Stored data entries
= = = = = = =

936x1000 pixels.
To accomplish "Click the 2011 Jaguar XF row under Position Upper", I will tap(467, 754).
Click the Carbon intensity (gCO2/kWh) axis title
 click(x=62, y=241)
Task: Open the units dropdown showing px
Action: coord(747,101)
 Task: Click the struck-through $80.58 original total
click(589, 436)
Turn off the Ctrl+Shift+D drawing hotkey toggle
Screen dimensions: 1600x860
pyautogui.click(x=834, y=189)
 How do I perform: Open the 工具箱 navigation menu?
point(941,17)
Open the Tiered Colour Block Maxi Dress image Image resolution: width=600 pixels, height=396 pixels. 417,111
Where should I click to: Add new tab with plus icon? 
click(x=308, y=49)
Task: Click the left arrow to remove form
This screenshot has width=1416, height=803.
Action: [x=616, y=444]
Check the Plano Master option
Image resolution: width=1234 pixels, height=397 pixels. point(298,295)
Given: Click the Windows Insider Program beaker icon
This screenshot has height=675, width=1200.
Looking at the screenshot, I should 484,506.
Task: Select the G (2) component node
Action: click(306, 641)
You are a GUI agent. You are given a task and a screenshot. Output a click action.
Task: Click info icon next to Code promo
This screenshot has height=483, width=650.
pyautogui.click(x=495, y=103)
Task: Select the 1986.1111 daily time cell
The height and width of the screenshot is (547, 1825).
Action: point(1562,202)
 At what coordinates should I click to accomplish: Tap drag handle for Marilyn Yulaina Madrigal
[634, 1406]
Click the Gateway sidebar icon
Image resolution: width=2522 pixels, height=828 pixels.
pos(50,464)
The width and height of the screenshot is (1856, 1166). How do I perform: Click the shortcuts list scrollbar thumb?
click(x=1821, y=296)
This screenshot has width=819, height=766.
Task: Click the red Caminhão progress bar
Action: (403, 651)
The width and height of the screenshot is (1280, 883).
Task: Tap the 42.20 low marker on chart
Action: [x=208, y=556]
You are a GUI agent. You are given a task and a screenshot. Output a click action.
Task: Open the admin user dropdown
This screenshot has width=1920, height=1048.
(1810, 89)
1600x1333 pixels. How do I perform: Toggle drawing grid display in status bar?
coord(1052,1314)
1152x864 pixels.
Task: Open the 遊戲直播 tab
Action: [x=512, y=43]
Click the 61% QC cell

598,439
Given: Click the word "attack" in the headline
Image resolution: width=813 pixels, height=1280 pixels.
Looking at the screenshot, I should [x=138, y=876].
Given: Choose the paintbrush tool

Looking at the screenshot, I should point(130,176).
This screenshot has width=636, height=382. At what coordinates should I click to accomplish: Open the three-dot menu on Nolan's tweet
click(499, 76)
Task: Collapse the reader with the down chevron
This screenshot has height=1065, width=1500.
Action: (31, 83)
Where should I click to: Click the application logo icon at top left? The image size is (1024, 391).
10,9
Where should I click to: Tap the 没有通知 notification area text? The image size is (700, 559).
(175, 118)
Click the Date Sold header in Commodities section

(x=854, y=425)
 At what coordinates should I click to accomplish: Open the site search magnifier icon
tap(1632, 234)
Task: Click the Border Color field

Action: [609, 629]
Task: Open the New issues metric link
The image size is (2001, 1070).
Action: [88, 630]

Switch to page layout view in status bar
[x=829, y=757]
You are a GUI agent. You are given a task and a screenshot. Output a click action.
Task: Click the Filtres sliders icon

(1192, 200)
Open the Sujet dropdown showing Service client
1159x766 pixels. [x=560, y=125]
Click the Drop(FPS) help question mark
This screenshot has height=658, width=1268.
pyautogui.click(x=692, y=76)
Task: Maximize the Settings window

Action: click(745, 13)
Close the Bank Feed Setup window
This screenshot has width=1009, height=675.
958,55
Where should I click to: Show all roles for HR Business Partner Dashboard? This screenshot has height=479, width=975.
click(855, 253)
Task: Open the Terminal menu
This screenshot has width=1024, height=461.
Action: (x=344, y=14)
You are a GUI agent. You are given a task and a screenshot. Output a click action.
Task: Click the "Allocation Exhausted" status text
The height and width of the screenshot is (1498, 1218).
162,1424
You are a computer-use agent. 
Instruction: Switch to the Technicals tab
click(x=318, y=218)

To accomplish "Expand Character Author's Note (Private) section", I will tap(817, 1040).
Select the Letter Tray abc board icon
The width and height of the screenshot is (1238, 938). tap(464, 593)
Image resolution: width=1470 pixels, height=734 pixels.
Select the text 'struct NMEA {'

= = = = = = =

Aim of the task
Look at the entries above. Then set all of them down again exactly.

Answer section
936x1000 pixels.
To accomplish "Click the 2011 Jaguar XF row under Position Upper", I will tap(467, 754).
Click the Carbon intensity (gCO2/kWh) axis title
 click(x=62, y=241)
Task: Open the units dropdown showing px
Action: coord(747,101)
 Task: Click the struck-through $80.58 original total
click(589, 436)
Turn off the Ctrl+Shift+D drawing hotkey toggle
Screen dimensions: 1600x860
pyautogui.click(x=834, y=189)
 How do I perform: Open the 工具箱 navigation menu?
point(941,17)
Open the Tiered Colour Block Maxi Dress image Image resolution: width=600 pixels, height=396 pixels. 417,111
Where should I click to: Add new tab with plus icon? 
click(x=308, y=49)
Task: Click the left arrow to remove form
This screenshot has width=1416, height=803.
Action: [x=616, y=444]
Check the Plano Master option
Image resolution: width=1234 pixels, height=397 pixels. point(298,295)
Given: Click the Windows Insider Program beaker icon
This screenshot has height=675, width=1200.
Looking at the screenshot, I should 484,506.
Task: Select the G (2) component node
Action: click(306, 641)
You are a GUI agent. You are given a task and a screenshot. Output a click action.
Task: Click info icon next to Code promo
This screenshot has height=483, width=650.
pyautogui.click(x=495, y=103)
Task: Select the 1986.1111 daily time cell
The height and width of the screenshot is (547, 1825).
Action: point(1562,202)
 At what coordinates should I click to accomplish: Tap drag handle for Marilyn Yulaina Madrigal
[634, 1406]
Click the Gateway sidebar icon
Image resolution: width=2522 pixels, height=828 pixels.
pos(50,464)
The width and height of the screenshot is (1856, 1166). How do I perform: Click the shortcuts list scrollbar thumb?
click(x=1821, y=296)
This screenshot has width=819, height=766.
Task: Click the red Caminhão progress bar
Action: (403, 651)
The width and height of the screenshot is (1280, 883).
Task: Tap the 42.20 low marker on chart
Action: [x=208, y=556]
You are a GUI agent. You are given a task and a screenshot. Output a click action.
Task: Open the admin user dropdown
This screenshot has width=1920, height=1048.
(1810, 89)
1600x1333 pixels. How do I perform: Toggle drawing grid display in status bar?
coord(1052,1314)
1152x864 pixels.
Task: Open the 遊戲直播 tab
Action: [x=512, y=43]
Click the 61% QC cell

598,439
Given: Click the word "attack" in the headline
Image resolution: width=813 pixels, height=1280 pixels.
Looking at the screenshot, I should [x=138, y=876].
Given: Choose the paintbrush tool

Looking at the screenshot, I should point(130,176).
This screenshot has width=636, height=382. At what coordinates should I click to accomplish: Open the three-dot menu on Nolan's tweet
click(499, 76)
Task: Collapse the reader with the down chevron
This screenshot has height=1065, width=1500.
Action: (31, 83)
Where should I click to: Click the application logo icon at top left? The image size is (1024, 391).
10,9
Where should I click to: Tap the 没有通知 notification area text? The image size is (700, 559).
(175, 118)
Click the Date Sold header in Commodities section

(x=854, y=425)
 At what coordinates should I click to accomplish: Open the site search magnifier icon
tap(1632, 234)
Task: Click the Border Color field

Action: [609, 629]
Task: Open the New issues metric link
The image size is (2001, 1070).
Action: [88, 630]

Switch to page layout view in status bar
[x=829, y=757]
You are a GUI agent. You are given a task and a screenshot. Output a click action.
Task: Click the Filtres sliders icon

(1192, 200)
Open the Sujet dropdown showing Service client
1159x766 pixels. [x=560, y=125]
Click the Drop(FPS) help question mark
This screenshot has height=658, width=1268.
pyautogui.click(x=692, y=76)
Task: Maximize the Settings window

Action: click(745, 13)
Close the Bank Feed Setup window
This screenshot has width=1009, height=675.
958,55
Where should I click to: Show all roles for HR Business Partner Dashboard? This screenshot has height=479, width=975.
click(855, 253)
Task: Open the Terminal menu
This screenshot has width=1024, height=461.
Action: (x=344, y=14)
You are a GUI agent. You are given a task and a screenshot. Output a click action.
Task: Click the "Allocation Exhausted" status text
The height and width of the screenshot is (1498, 1218).
162,1424
You are a computer-use agent. 
Instruction: Switch to the Technicals tab
click(x=318, y=218)

To accomplish "Expand Character Author's Note (Private) section", I will tap(817, 1040).
Select the Letter Tray abc board icon
The width and height of the screenshot is (1238, 938). tap(464, 593)
Image resolution: width=1470 pixels, height=734 pixels.
Select the text 'struct NMEA {'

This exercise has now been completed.